We all have indecisive people in our lives. One of my relatives refers to herself as an “information gatherer.” The reality is that she drives us nuts when it takes her six months to research and buy a microwave. But the wafflers are trickier in the workplace – with deadlines, someone HAS to make decisions.
Shirley S. Wang’s Wall Street Journal article, “Why So Many People Can’t Make Decisions” explores the topic of ambivalence. The article divides people into the “black and white” decisive people and the “areas of gray” ambivalent folks. There are negative aspects to being indecisive, but also advantages – being able to weigh alternatives, openness to others views, etc. And the “black-and-white thinking people may get mired in one point of view and not see others.”
What are some ways we can work with co-workers and bosses who are indecisive?
· Try guiding the decision-making process with the person – make the tried and true “pro and con” list with them. This will help narrow their focus.
· In the WSJ article, Case Western Reserve professor Richard Boyatzis suggests “selecting one or a few important values to use in basing their decision.” He gives the example of a hospital executive deciding whether to buy expensive medical equipment, weighing things like cost, space requirements, etc. Boyatzis says, “The executive might decide on a core value – say, how well the equipment works for taking care of patients – that can be used to help make the decision.”

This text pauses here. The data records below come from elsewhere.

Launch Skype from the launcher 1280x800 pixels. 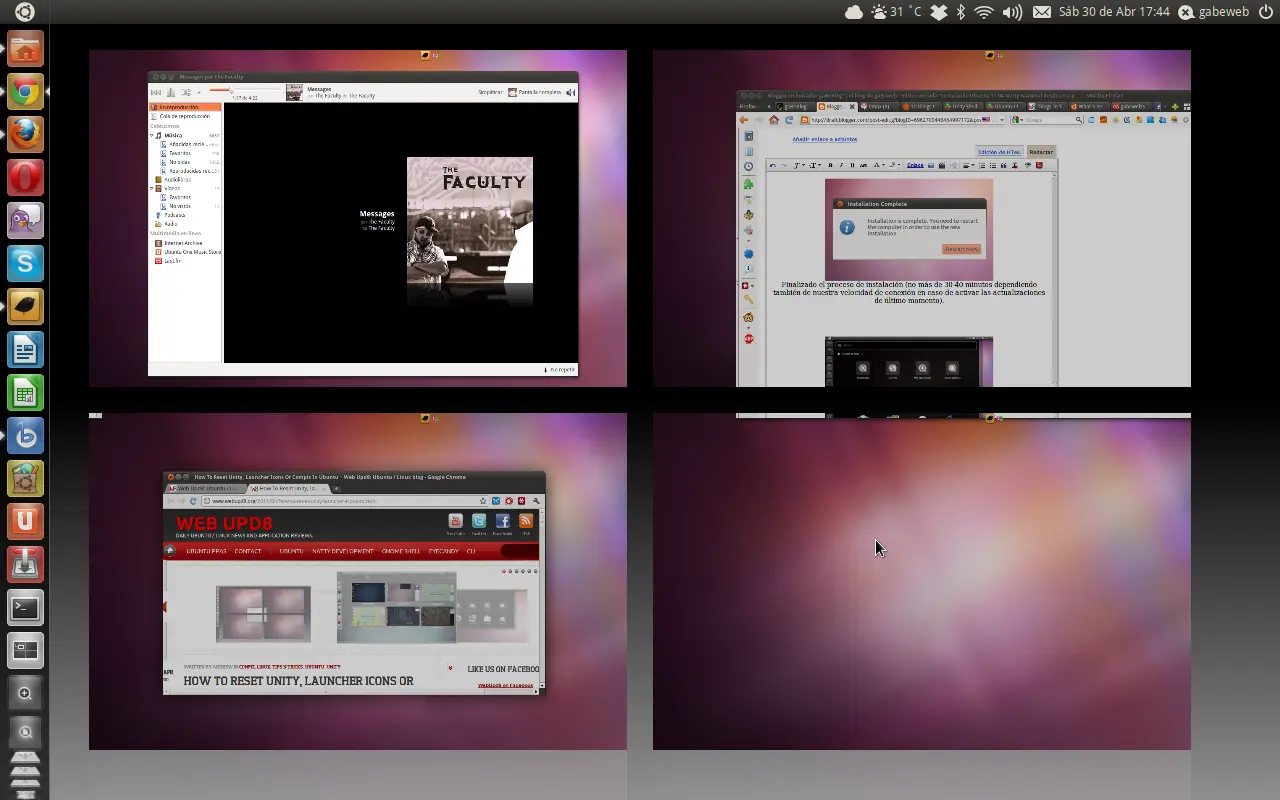tap(25, 264)
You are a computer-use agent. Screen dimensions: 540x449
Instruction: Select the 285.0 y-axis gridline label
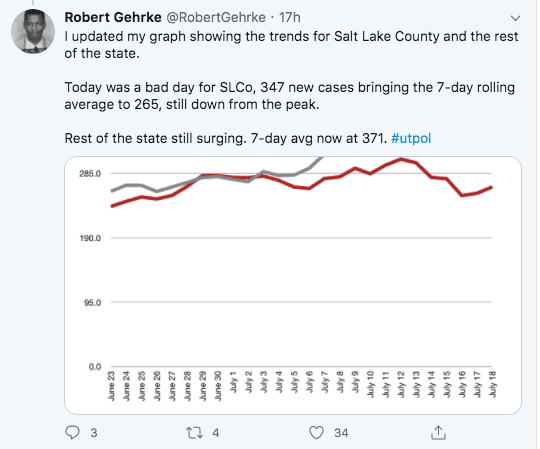pyautogui.click(x=90, y=174)
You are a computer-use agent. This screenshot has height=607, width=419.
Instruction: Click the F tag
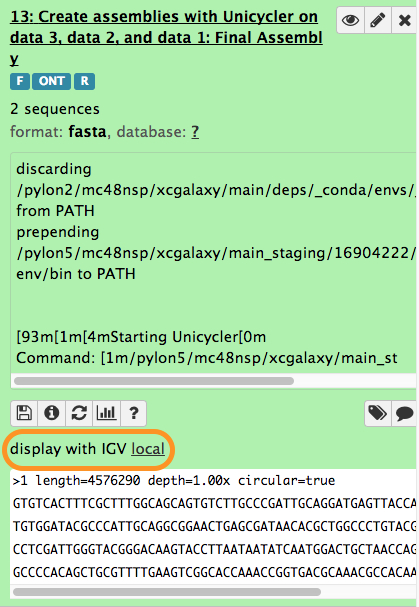[20, 81]
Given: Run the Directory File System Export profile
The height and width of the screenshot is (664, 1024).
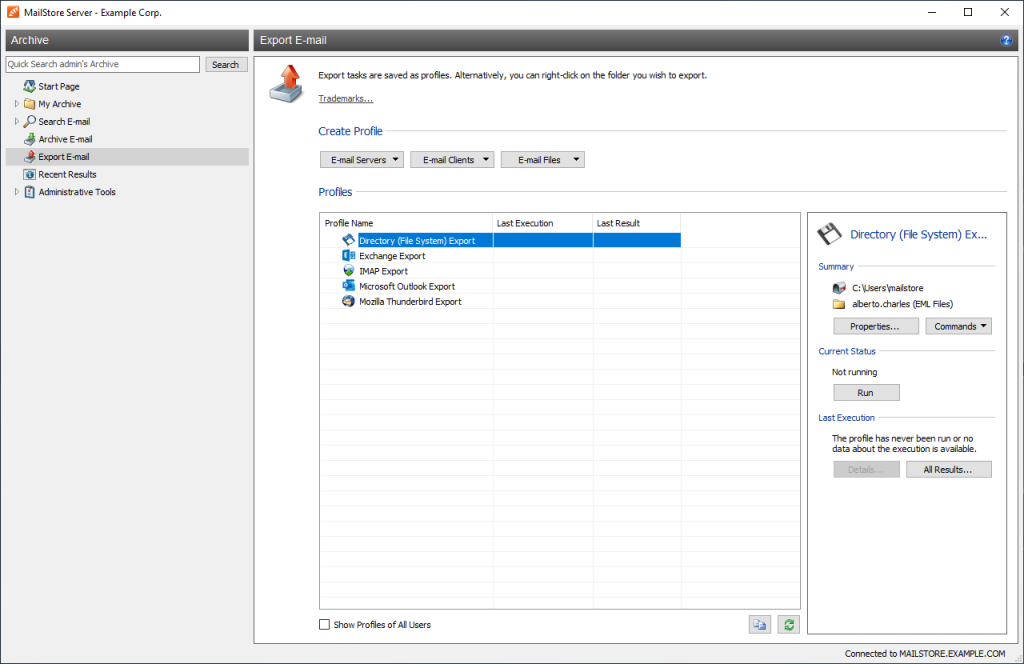Looking at the screenshot, I should [x=865, y=392].
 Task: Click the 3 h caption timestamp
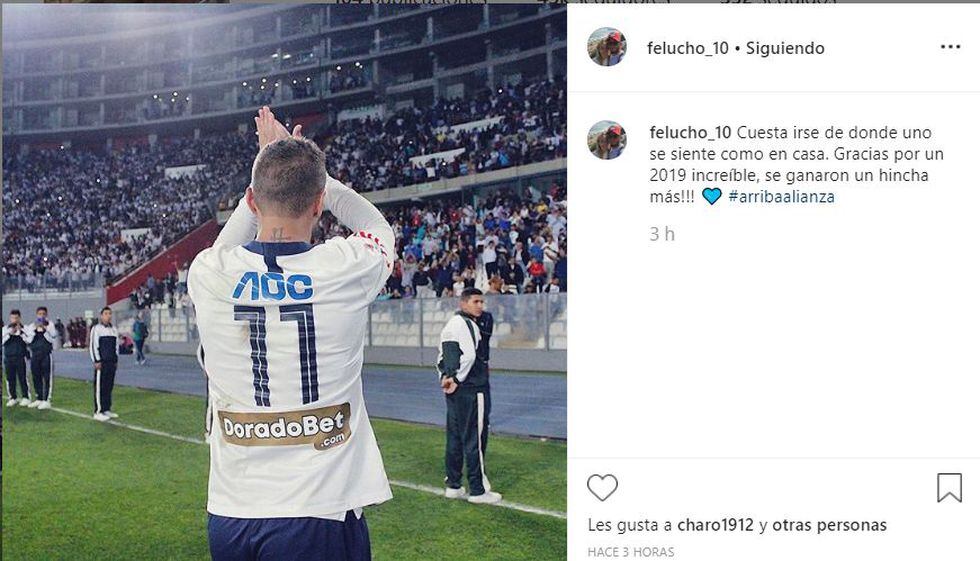[x=662, y=234]
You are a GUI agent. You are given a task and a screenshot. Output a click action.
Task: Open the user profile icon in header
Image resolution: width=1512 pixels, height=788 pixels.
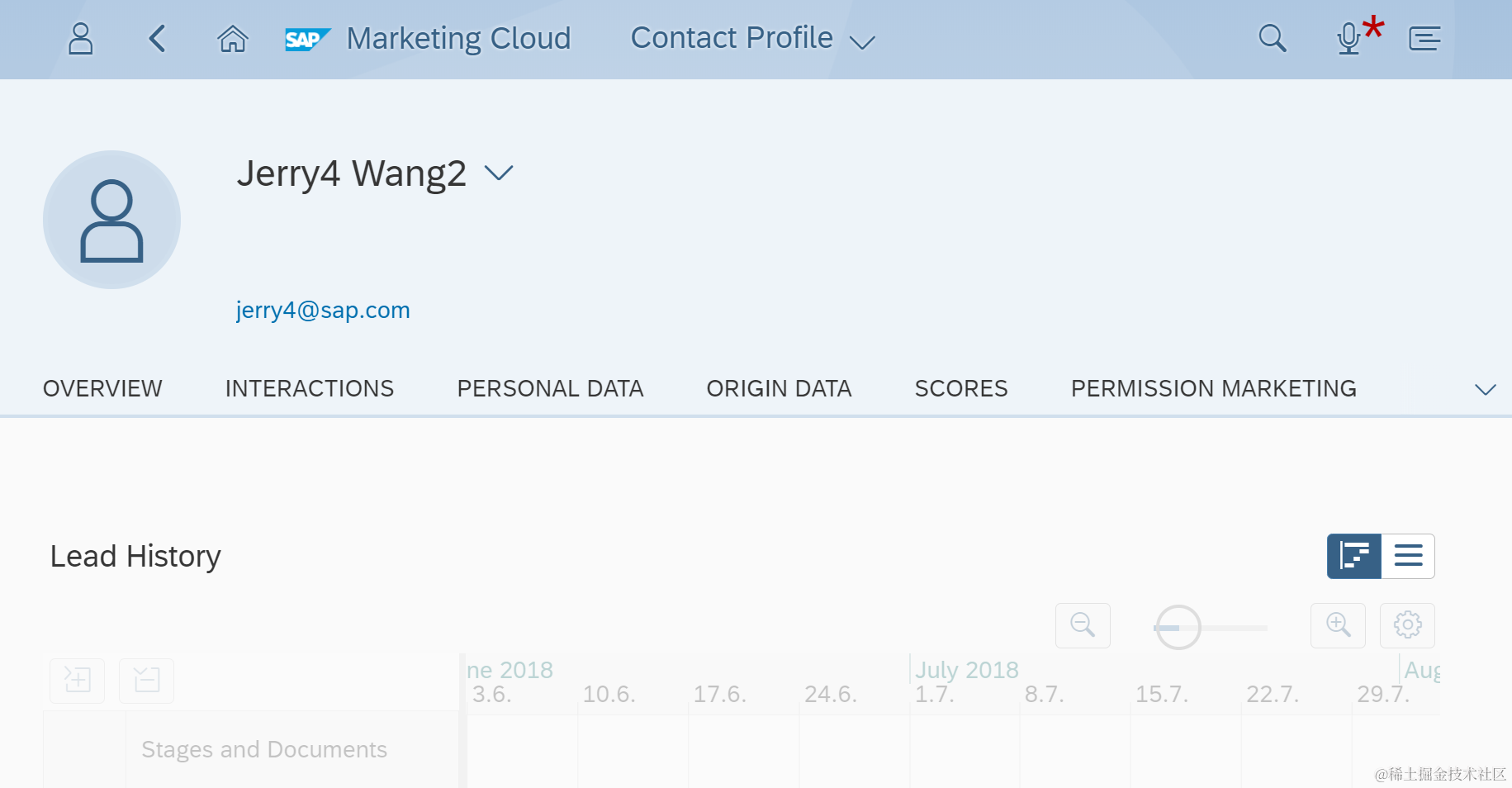[x=80, y=39]
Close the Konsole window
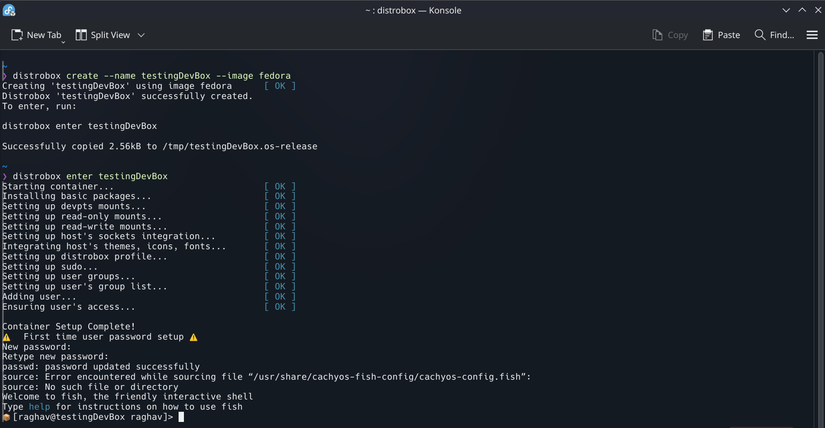The height and width of the screenshot is (428, 825). [815, 10]
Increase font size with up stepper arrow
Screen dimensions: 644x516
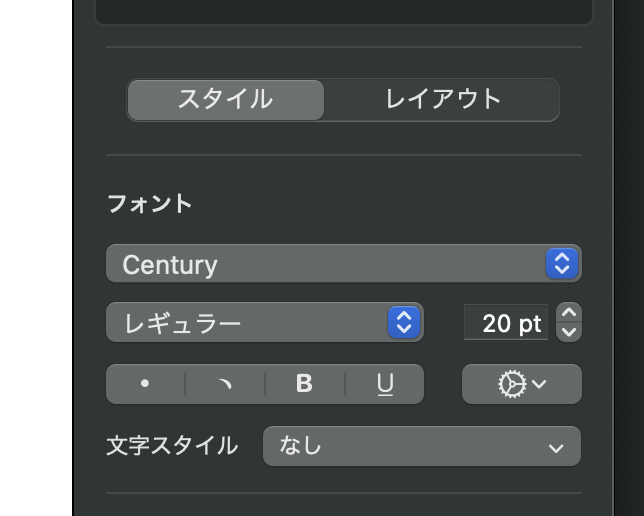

· Reiterate the time frame for completion of a project. The reminder that the clock is ticking might nudge your indecisive boss into motion. Ask for completion dates in increments.
· There’s also the (biz buzzword warning!) “workaround.” If the person’s indecisiveness is out of control, you may have to maneuver around them to get the job done. If desperate, you may have to get your boss in the loop to manage the situation.
What have you found to be effective with the “areas of gray” people in your office?